* [Work to complete]: Work out the count of lines in the entries below that include "Fortnite", and write only that count.

Collected data:

▬▬▬▬▬▬▬▬▬▬

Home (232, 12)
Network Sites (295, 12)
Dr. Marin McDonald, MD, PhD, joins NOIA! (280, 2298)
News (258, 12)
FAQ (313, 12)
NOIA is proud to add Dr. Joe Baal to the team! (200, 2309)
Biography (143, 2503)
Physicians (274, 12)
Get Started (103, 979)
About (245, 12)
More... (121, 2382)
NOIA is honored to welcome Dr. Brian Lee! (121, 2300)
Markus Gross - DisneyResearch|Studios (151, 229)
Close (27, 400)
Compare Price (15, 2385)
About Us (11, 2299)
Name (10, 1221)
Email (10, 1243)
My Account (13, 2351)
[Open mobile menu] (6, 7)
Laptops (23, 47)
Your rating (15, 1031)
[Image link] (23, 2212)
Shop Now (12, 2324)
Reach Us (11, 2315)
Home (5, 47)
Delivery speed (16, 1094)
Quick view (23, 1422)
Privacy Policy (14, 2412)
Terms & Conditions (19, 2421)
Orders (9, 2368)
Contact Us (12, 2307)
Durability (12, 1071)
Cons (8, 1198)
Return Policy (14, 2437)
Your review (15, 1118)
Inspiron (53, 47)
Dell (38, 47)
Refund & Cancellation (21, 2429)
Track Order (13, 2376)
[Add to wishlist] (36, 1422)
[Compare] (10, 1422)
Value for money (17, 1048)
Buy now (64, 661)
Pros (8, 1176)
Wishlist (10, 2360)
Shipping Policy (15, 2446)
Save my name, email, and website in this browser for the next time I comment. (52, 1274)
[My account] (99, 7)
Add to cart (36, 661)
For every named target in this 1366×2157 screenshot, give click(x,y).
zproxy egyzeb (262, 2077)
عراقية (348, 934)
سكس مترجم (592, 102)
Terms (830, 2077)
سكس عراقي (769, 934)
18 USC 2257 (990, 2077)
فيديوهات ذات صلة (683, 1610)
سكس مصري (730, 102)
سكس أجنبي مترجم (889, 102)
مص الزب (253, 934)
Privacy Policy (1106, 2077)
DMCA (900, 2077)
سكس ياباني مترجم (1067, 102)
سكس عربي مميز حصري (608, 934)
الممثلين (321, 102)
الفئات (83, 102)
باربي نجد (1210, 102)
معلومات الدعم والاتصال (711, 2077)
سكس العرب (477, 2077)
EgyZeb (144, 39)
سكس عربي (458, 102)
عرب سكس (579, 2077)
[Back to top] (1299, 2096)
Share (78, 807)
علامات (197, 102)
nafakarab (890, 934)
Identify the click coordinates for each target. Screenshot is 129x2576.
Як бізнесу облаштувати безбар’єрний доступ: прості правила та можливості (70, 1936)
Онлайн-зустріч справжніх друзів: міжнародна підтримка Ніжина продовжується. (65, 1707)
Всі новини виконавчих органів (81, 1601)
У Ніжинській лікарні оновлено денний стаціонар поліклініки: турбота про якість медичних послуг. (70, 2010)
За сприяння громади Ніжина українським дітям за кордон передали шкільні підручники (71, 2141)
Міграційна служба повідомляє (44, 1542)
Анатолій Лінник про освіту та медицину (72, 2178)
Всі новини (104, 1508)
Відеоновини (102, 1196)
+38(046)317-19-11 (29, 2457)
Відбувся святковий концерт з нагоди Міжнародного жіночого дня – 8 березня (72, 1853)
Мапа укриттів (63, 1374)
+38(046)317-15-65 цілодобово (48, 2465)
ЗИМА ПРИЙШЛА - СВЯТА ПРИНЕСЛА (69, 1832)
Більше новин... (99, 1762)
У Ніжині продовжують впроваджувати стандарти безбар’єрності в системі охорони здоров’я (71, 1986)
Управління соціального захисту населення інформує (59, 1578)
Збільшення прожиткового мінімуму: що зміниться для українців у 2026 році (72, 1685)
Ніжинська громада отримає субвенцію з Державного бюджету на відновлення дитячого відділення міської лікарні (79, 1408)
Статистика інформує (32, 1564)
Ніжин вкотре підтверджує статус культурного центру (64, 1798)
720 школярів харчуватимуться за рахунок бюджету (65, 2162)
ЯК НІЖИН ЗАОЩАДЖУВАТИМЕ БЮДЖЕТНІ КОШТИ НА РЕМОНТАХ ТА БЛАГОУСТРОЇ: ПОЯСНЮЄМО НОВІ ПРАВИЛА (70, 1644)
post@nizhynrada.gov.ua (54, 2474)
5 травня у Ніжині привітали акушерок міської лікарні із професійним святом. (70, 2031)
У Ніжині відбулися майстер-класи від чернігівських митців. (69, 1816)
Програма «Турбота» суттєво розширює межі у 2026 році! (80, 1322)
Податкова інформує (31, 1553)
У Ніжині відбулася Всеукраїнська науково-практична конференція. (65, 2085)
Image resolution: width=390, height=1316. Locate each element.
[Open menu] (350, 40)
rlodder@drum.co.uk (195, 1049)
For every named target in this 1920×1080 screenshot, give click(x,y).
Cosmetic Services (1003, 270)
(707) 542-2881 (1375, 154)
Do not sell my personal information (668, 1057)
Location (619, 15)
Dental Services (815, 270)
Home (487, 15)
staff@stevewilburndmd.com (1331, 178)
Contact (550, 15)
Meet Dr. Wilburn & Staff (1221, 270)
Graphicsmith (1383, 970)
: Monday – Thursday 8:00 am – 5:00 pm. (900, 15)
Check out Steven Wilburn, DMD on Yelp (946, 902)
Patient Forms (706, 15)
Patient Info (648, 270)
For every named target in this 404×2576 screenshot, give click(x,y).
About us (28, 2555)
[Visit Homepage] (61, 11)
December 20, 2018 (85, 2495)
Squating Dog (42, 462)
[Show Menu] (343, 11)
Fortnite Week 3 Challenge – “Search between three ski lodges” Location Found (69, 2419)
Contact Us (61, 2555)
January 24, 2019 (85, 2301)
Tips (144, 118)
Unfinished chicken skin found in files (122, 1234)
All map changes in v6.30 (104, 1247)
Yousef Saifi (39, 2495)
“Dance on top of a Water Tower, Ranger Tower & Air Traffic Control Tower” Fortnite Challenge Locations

▬▬▬▬▬▬▬▬▬▬

* [Answer to this exercise]: 2